You Can Get All You Want At Alice's Restaurant
It's 1967 in small town Minnesota, Albert Lea to be exact. Late at night you could pull in WLS from Chicago, and really late you received a static-filled dose of 1960's counter-culture on 'Beaker Street' hosted by Clyde Clifford. Music, Viet Nam, President Johnson, Haight-Asbury and Arlo Guthrie's long, iconic song, Alice's Restaurant.
Today we visited Alice's Restaurant on Skyline Blvd in Woodside, CA. The drive up from the San Francisco Bay area through the redwoods and into the foothills was a scenic delight.
As we pulled into Woodside both sides of the rodes were filled with cars, motorcycles, hikers, tourists and mountain bikes. We saw the sign and all simultaneously exclaimed "Alice's Restaurant! Arlo Guthrie! Let's stop."
There was a twenty minute wait but with all the people even waiting was a worthwhile event. The inside and outside seating, strangers chatting and beautiful weather all put together was 'California cool'...it was all mellow.
The atmosphere turned out to be much better than the food but the 'experience' could not have occurred elsewhere. The biscuits and gravy with one egg was a disappointment other than the gravy. The locally grown organic kale salad with pine
nuts and house-made avocado vinegrette was lacking in vinegrette. A handful of chips, a small coleslaw and house-made bourban barbeque sauce accompanied the pulled pork sandwich which was the best choice of the three.
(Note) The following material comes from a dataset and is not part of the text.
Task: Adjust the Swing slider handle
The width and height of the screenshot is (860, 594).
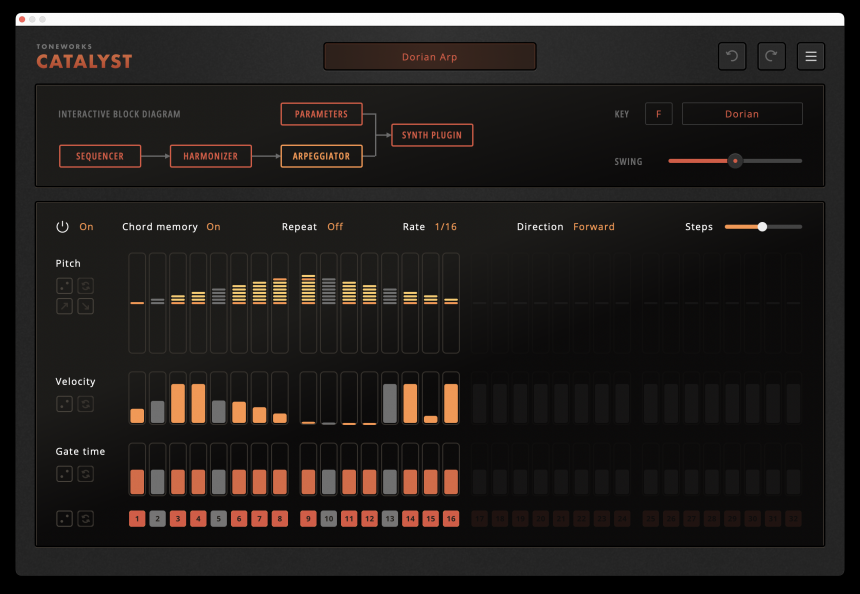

But as we said this is a stop about the experience, not the food.
Now the bad news. Woody Guthrie's song was released in 1967 on his first album of the same name, Alice's Restaurant. This Alice's Restaurant was purchased by Alice Taylor in the 1960s and renamed after herself and Guthrie's song. It was a famous stop long before it was called Alice's Restaurant.